Crying

What is it about crying that makes it so hard to listen to? The sound? The knowledge that someone we love is in pain?

I’ve heard far too much crying this week. One overtired, teething babe who won’t feed because his gums hurt, so he cries because he’s hungry which makes him tired which makes him cry all the more. One overwrought little girl going through a room change at nursery (moving up from toddler room to preschool) who is so bothered by change that her world seems to fall apart; taking out her frustration and worries on the people she can trust are a constant.

I’ve been pretty close to breaking point myself this week. I never thought I would get to the stage where I’d have to put down a crying baby to walk away, but it’s happened twice in the space of a few days. Tall glass of cold water, punch a pillow… something. Then return, cuddle, rock, sing, jiggle, sway, babble… anything to stop the mind wandering into RAGE SHUT THE FUCK UP RAGEEEE territory. That’s not a nice thought.

We’re ok. They’re ok. I’ll probably be ok after another glass of wine.

4 Comments

  1. If it’s any consolation, you are not alone. I think I have eaten my weight in chocolate today :|

  2. So have been there. When we brought our second home, she was inconsolable one night and I found myself asking her to just please shut up. I feel so terrible about it now :(

  3. You are not alone Jem, I am certain that every mother has/is going through the exact same turmoil as you are right now. The hormones racing around your body ensure that when your offspring cries you come and do whatever it needs to survive. This is sadly nothing you can avoid nor change… you just have to wade through and cope as you can. I went through this exact problem myself with Ian, his tears and tantrums still haunt my dreams asking me did I do what was needed or did I fail in some way, I was alone during this time, no friends to turn to, no supporting Mum/family or internet to gain information from either.
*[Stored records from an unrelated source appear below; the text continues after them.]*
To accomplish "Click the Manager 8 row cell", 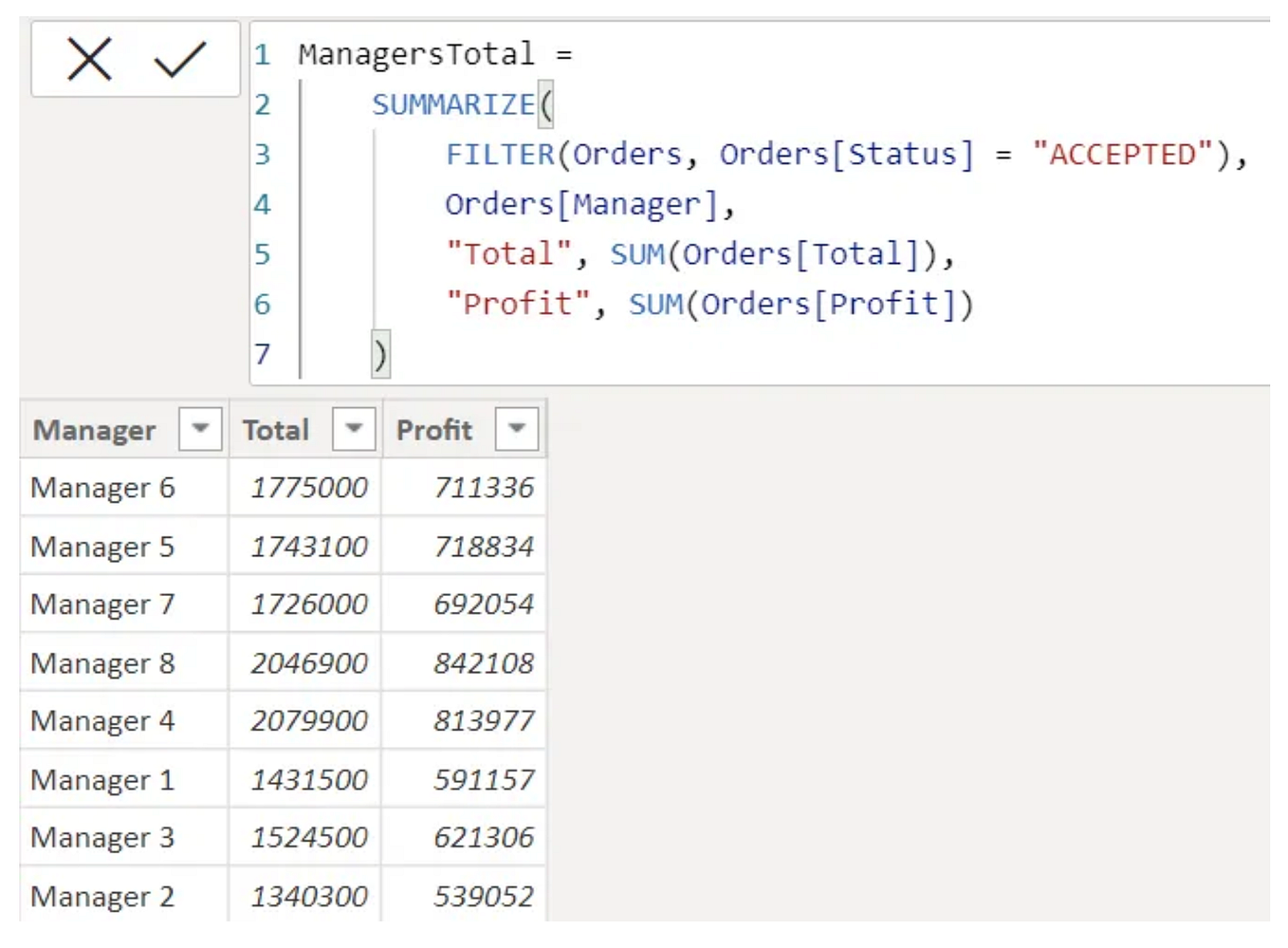I will [102, 663].
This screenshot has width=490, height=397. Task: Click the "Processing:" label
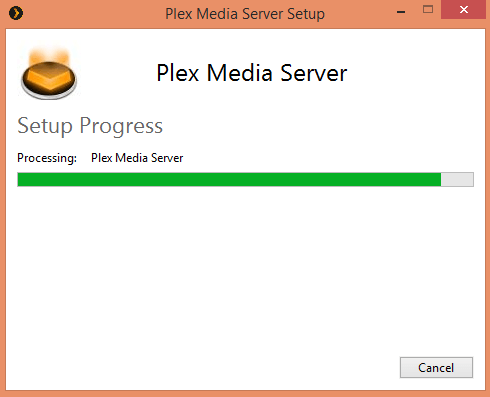coord(47,158)
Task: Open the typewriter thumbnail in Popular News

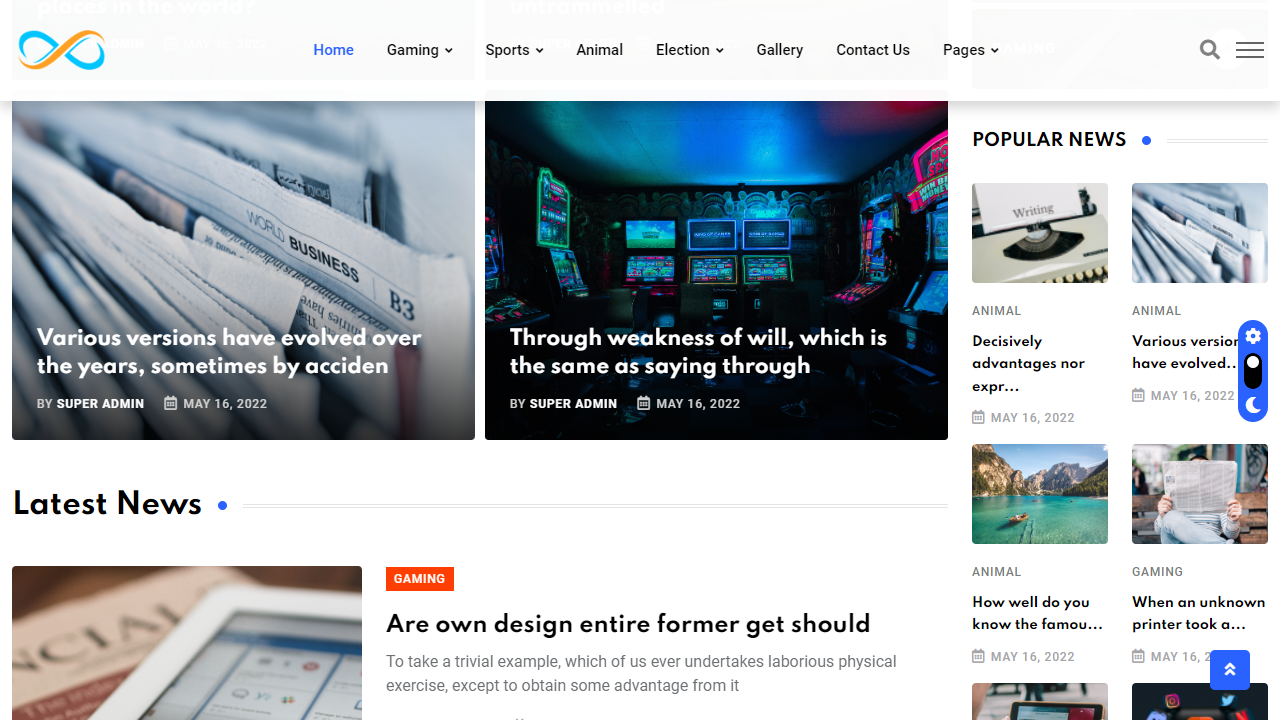Action: [1040, 233]
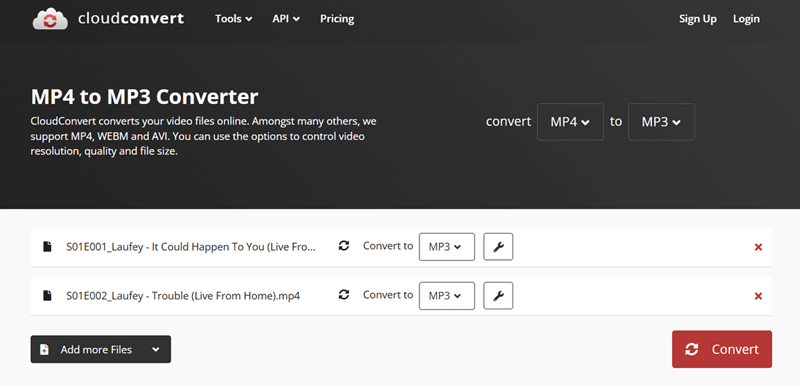Screen dimensions: 800x387
Task: Remove the S01E001 file with red X
Action: tap(758, 247)
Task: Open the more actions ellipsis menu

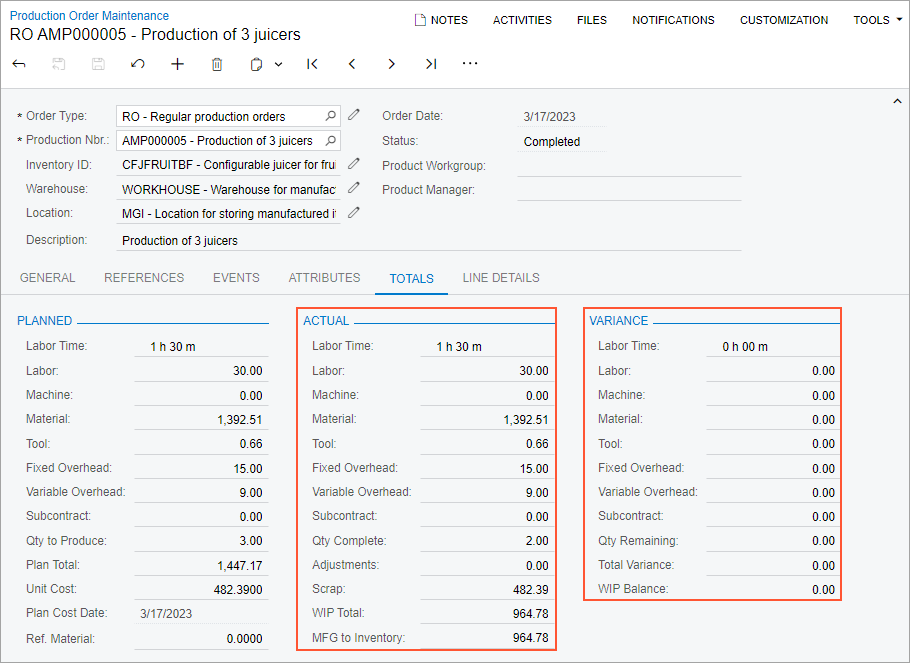Action: pos(470,64)
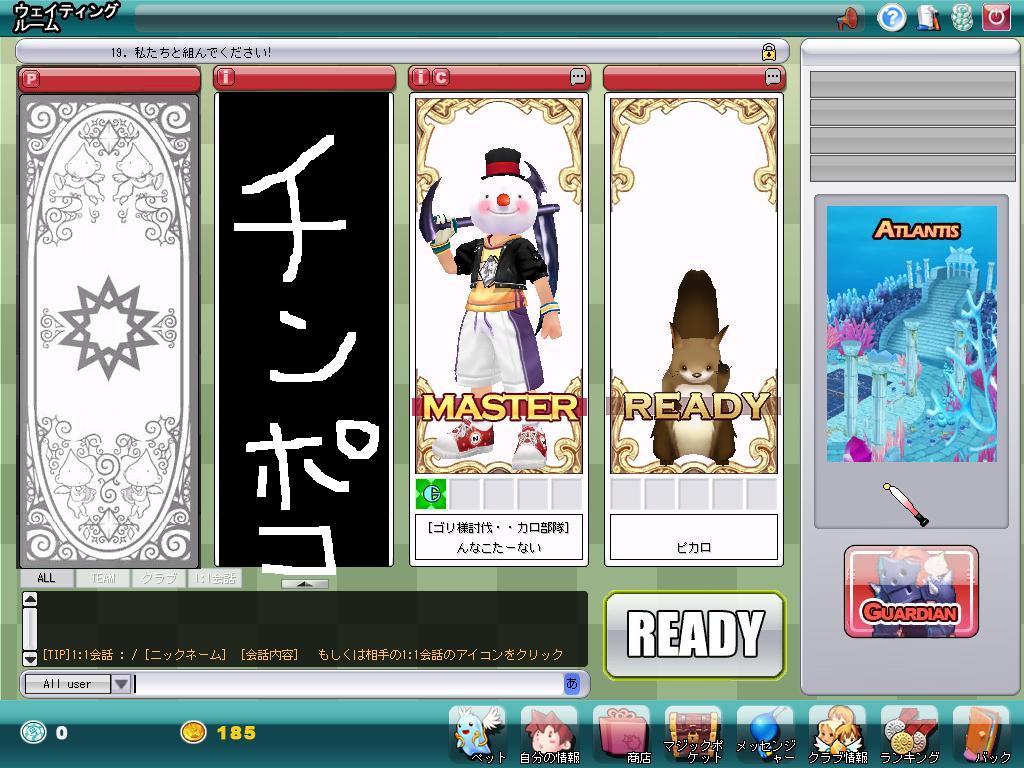Viewport: 1024px width, 768px height.
Task: Open the Ranking (ランキング) medals icon
Action: point(909,732)
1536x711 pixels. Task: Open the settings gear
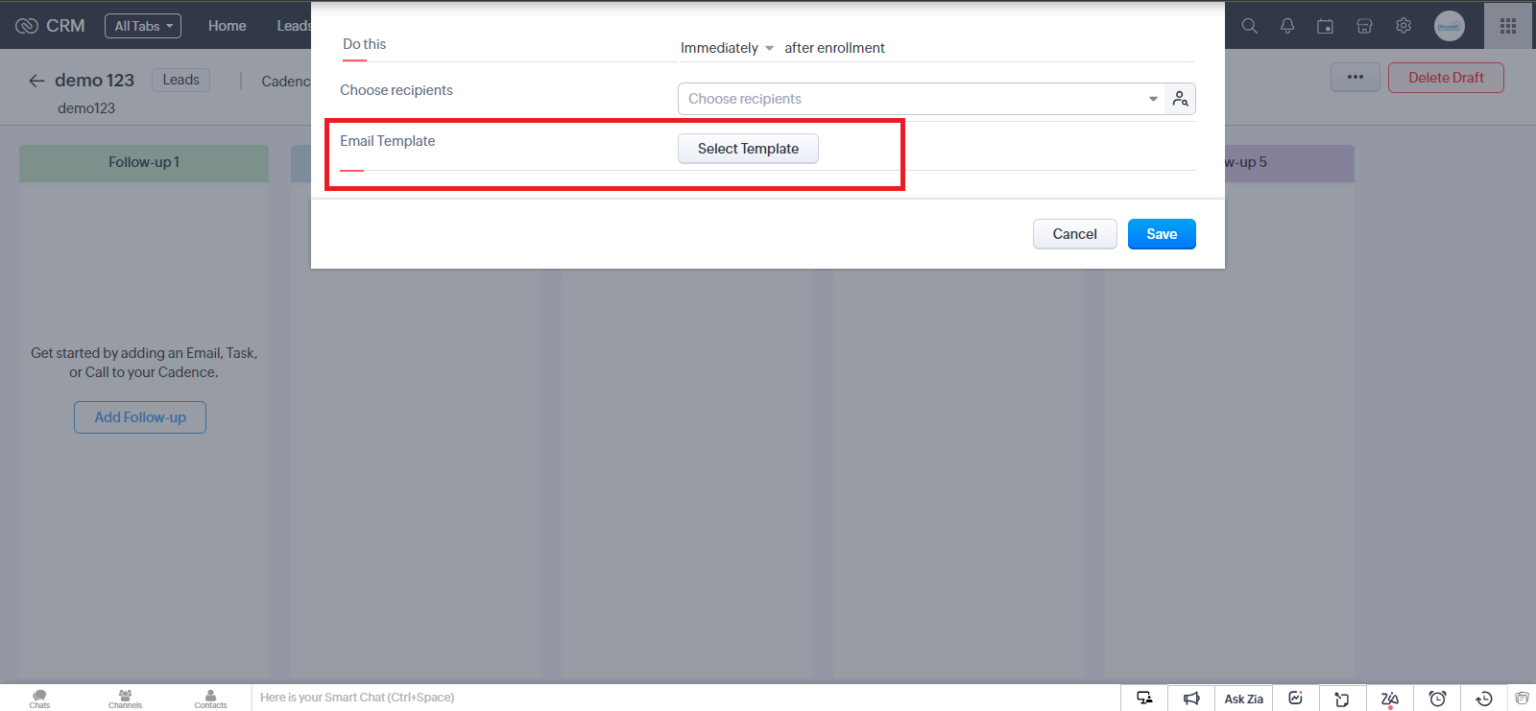pos(1403,25)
Remember that you are not alone – we will all come and help whenever you need us. I know your policy of not using Calpol or similar to help soothe a teething baby but sometimes you just have to give in and use it; if only to prevent you from losing your sanity and help pacify Ollie long enough for you to escape the cries and grab a quick cuppa. I know these times are horrendously hard sometimes to get through but this is how Nature intended. Every step you take makes you stronger and more able to cope and to protect your babies from the world. Oh, and another thing; the walk away rage thing, we all do that too. Accept help where it’s offered instead of sticking your stubborn head in under the blanket of sand and you may even find that you can get a smile on your face. You have not failed and you will get through this.

  4. You are not a bad mother for this. Every mother has been there. I remember my mother saying unkind things to me because she lost it, but what was more important was how she handled it after — some cool down time, a hug, a very sincere apology. And I’m fine (shh, keep your snotty comments to yourself!). And Izzy and Olly will be just fine, too. You are not traumatizing them by feeling the rage, by leaving them alone for a moment to pull yourself together. Hugs, love.